Recorded information START

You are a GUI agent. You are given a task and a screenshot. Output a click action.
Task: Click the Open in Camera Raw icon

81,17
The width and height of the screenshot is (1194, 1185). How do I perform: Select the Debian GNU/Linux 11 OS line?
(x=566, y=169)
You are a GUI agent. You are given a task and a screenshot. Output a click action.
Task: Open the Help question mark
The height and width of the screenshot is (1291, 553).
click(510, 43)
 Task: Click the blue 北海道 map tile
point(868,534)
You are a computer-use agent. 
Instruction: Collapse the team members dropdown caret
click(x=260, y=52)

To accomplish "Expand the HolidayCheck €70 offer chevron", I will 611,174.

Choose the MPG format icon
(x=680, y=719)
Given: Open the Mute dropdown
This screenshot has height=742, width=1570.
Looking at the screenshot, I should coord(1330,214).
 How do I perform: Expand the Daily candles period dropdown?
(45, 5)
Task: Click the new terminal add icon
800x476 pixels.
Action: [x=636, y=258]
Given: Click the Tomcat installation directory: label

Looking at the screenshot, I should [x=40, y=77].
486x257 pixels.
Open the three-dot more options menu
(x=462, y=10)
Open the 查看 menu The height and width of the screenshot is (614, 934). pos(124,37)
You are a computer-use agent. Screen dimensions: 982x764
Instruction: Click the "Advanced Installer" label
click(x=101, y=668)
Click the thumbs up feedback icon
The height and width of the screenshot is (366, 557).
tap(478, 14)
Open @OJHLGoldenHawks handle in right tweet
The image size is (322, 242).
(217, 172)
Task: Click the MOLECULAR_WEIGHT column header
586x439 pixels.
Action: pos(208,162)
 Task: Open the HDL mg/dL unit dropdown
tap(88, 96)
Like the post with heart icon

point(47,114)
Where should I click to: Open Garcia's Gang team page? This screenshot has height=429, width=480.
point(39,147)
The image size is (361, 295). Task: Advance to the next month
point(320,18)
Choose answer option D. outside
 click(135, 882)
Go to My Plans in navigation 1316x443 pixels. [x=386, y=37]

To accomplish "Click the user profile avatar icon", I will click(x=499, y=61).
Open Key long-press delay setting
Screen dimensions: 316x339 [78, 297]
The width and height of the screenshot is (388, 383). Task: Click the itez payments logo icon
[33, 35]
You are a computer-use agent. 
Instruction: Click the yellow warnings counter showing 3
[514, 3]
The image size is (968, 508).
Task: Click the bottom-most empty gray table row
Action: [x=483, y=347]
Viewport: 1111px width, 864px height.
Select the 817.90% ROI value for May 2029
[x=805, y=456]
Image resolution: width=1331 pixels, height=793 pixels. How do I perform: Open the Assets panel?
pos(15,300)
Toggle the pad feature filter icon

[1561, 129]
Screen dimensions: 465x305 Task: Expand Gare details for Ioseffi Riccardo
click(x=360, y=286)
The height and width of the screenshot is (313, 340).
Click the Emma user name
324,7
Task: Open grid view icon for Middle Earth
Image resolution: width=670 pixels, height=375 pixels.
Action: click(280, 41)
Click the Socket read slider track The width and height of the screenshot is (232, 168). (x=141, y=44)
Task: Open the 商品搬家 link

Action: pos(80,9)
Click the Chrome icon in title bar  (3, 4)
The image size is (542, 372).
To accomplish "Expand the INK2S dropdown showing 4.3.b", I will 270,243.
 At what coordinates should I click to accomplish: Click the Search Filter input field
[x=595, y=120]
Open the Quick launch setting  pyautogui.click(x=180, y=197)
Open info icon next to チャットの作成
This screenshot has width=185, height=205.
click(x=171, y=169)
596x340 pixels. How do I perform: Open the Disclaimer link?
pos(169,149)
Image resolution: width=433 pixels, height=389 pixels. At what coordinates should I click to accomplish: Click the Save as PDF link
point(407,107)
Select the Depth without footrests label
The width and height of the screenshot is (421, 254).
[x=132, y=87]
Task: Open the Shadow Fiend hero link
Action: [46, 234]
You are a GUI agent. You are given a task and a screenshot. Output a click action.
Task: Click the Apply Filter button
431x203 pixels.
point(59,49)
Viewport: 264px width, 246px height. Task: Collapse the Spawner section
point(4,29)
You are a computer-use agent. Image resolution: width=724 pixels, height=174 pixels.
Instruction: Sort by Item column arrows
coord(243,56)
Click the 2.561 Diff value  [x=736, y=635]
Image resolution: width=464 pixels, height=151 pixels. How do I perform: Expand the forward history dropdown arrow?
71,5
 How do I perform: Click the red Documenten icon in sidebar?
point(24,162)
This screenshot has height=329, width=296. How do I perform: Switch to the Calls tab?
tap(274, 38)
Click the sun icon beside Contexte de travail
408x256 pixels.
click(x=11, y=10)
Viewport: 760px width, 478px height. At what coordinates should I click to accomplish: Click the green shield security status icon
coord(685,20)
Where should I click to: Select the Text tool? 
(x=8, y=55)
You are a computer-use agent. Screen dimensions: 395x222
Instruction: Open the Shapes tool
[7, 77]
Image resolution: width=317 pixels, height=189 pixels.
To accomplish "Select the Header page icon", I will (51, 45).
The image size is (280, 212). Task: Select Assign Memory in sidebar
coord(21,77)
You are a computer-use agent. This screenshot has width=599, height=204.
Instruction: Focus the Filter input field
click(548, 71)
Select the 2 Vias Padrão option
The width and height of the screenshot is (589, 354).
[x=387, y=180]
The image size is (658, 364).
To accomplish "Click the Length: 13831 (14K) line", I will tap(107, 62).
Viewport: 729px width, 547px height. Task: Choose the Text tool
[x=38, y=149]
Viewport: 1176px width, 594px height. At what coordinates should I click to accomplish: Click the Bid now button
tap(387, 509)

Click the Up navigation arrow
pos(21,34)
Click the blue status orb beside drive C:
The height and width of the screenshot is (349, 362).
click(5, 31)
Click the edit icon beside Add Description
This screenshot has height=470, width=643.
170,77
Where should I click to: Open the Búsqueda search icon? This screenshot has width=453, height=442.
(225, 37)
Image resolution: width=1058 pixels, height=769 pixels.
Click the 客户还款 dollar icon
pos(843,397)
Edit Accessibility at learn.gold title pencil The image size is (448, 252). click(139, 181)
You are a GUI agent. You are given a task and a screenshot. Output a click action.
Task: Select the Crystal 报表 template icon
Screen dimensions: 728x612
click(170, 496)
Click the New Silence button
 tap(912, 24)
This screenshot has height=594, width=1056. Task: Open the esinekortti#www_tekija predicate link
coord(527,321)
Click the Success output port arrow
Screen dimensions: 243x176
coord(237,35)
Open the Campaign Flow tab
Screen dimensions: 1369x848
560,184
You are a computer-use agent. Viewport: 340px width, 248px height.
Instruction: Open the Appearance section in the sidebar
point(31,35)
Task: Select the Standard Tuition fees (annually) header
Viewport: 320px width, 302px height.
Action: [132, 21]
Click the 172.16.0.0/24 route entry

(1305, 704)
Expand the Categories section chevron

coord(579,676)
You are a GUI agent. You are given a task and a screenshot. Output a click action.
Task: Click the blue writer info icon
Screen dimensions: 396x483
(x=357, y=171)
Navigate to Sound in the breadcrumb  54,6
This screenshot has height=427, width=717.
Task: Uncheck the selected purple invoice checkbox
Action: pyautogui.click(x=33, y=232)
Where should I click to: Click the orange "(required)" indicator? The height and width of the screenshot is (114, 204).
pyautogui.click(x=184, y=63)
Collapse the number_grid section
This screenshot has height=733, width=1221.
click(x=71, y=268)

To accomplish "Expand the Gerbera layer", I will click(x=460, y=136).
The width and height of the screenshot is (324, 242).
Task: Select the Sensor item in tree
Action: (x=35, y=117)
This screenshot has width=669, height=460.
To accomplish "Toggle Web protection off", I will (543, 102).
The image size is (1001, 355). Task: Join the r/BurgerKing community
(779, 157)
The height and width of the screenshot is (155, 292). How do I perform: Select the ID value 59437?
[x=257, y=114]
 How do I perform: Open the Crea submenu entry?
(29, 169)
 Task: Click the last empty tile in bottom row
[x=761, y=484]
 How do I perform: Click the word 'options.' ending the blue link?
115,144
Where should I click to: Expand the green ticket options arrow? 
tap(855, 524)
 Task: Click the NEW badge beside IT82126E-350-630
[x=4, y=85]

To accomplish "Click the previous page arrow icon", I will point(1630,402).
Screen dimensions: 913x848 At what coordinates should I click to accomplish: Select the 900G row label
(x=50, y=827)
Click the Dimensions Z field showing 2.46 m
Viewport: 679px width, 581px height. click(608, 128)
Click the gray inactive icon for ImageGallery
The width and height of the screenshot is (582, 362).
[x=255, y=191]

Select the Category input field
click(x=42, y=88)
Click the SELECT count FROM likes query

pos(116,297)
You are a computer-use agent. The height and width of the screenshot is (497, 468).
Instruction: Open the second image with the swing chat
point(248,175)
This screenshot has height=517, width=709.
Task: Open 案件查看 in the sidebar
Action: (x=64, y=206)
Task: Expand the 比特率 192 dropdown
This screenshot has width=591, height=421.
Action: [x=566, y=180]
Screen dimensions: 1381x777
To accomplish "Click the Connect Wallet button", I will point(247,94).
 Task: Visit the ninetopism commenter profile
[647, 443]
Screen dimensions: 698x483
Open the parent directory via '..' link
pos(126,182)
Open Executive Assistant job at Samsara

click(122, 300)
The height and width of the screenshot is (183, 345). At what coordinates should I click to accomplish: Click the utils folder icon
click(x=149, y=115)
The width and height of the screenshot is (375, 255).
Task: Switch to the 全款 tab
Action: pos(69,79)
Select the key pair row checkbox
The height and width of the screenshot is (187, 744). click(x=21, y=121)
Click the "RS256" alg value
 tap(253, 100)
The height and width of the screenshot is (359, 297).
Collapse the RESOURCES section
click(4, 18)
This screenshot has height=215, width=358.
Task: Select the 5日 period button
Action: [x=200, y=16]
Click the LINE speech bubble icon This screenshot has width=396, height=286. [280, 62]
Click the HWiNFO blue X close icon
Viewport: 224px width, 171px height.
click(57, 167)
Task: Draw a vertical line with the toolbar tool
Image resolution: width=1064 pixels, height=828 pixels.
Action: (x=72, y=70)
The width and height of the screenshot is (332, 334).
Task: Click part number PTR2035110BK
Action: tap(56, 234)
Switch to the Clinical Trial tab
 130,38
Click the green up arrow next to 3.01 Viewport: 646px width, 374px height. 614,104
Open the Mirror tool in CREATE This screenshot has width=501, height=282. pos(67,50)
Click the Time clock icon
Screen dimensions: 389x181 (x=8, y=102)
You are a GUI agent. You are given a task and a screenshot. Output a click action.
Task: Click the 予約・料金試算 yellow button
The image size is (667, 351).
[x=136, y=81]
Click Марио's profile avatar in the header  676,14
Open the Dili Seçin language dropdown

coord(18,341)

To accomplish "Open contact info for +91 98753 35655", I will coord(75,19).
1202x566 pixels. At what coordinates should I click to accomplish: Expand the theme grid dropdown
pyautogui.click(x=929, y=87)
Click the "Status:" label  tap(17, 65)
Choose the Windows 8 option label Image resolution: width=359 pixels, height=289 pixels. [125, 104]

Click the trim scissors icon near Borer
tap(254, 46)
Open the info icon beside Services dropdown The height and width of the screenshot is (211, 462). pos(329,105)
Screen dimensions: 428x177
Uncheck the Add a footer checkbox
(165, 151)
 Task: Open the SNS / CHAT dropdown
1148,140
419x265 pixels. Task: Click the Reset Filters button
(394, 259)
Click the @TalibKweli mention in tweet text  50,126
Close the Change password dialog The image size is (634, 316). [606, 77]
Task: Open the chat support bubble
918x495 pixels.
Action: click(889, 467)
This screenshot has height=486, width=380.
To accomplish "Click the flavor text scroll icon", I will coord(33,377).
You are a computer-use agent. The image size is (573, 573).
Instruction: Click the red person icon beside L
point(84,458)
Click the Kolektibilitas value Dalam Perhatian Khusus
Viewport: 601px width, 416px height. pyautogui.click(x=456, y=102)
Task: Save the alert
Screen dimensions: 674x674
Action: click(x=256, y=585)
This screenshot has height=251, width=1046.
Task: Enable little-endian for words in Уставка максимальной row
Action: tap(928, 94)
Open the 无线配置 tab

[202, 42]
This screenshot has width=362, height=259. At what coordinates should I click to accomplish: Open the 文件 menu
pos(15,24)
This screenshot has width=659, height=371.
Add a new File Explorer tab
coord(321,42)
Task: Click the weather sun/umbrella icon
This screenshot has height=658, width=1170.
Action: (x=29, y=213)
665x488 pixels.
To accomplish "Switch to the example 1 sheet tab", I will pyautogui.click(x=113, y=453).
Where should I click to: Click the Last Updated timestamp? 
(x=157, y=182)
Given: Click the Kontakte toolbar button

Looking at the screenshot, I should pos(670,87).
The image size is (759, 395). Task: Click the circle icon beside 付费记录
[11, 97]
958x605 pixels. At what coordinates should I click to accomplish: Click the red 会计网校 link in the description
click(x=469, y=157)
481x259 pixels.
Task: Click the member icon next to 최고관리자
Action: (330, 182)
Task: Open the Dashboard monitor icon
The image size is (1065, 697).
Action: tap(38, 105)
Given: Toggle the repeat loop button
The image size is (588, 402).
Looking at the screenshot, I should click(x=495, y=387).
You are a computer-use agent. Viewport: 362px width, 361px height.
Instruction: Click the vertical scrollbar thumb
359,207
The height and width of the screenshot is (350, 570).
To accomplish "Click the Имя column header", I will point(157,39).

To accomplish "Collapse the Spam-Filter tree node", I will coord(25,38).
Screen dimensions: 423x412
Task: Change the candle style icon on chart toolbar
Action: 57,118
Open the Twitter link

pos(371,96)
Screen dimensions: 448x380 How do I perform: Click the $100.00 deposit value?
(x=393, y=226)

Recorded information END

Work request
Up to and including the last line of the data, copy each line exactly, starting with the line that contains "The image size is (588, 402).".

Output of the task
The image size is (588, 402).
Looking at the screenshot, I should click(x=495, y=387).
You are a computer-use agent. Viewport: 362px width, 361px height.
Instruction: Click the vertical scrollbar thumb
359,207
The height and width of the screenshot is (350, 570).
To accomplish "Click the Имя column header", I will point(157,39).

To accomplish "Collapse the Spam-Filter tree node", I will coord(25,38).
Screen dimensions: 423x412
Task: Change the candle style icon on chart toolbar
Action: 57,118
Open the Twitter link

pos(371,96)
Screen dimensions: 448x380 How do I perform: Click the $100.00 deposit value?
(x=393, y=226)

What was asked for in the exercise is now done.